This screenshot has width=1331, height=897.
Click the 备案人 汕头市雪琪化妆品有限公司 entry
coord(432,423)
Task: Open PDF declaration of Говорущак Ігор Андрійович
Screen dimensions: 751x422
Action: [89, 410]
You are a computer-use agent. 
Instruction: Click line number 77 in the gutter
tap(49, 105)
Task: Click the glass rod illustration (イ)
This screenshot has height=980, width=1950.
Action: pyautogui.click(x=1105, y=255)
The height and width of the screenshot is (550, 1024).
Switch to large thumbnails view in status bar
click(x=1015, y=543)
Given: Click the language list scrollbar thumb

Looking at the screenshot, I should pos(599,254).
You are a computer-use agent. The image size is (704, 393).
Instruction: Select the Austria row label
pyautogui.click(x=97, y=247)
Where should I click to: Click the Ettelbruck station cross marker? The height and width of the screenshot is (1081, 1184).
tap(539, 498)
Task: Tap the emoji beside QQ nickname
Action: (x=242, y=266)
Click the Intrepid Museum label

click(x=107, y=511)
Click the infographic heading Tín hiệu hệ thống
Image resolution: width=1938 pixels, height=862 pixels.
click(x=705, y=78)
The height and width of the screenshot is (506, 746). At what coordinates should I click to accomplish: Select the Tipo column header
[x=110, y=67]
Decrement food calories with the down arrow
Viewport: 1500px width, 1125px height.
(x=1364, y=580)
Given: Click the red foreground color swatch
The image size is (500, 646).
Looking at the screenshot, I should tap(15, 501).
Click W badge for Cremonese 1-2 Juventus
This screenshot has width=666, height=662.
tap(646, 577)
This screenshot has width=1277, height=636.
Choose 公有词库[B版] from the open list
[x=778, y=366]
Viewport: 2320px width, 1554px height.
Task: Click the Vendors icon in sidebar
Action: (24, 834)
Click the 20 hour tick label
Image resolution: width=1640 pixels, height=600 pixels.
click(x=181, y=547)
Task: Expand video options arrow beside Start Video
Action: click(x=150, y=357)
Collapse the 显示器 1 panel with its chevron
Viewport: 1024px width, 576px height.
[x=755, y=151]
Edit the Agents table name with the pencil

####################

*Aim of the exercise*
Each line in the listing above that contains "computer" should be copied.

*Answer box*
You are a computer-use agent. 
You are a computer-use agent. The image size is (704, 393).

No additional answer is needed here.